------ EXERCISE DATA
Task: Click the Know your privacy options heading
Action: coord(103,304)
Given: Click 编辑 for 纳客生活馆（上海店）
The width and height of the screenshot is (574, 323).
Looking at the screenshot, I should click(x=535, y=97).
------------
PROMPT:
Repeat exactly the lines of the records from the one containing "The width and" to the last, and include no line outside that stretch.

REPLY TO THE TASK:
The width and height of the screenshot is (574, 323).
Looking at the screenshot, I should click(x=535, y=97).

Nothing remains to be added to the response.